Work item: Show each line of the records below where the word "agent" occurs.

Stored records:
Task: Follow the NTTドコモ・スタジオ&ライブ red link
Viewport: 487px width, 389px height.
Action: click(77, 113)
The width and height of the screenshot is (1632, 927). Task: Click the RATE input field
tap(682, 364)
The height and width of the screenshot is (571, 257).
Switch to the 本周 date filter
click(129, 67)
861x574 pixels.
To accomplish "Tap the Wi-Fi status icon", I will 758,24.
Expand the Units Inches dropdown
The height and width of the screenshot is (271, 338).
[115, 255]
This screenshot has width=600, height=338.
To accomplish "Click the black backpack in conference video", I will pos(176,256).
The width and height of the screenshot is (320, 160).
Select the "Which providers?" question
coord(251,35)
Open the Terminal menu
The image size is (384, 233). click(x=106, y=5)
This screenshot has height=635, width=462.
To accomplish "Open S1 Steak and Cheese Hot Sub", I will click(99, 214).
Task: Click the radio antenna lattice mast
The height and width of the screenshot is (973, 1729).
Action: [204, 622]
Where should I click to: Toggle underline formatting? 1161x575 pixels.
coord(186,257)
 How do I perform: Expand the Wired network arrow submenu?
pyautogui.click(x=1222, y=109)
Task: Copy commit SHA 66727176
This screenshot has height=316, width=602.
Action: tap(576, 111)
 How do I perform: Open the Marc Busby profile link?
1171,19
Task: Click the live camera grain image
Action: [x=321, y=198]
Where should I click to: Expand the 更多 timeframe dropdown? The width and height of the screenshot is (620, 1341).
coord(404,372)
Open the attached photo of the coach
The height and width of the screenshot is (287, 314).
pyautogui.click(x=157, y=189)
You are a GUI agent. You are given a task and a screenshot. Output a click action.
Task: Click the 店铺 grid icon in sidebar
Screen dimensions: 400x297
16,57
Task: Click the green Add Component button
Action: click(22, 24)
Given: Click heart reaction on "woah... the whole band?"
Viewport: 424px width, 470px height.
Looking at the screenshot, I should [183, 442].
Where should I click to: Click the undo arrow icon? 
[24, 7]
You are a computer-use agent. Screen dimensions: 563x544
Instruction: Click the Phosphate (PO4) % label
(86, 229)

Expected answer:
You are a GUI agent. You are given a task and a screenshot. Output a click action.
You are a computer-use agent. Screen dimensions: 563x544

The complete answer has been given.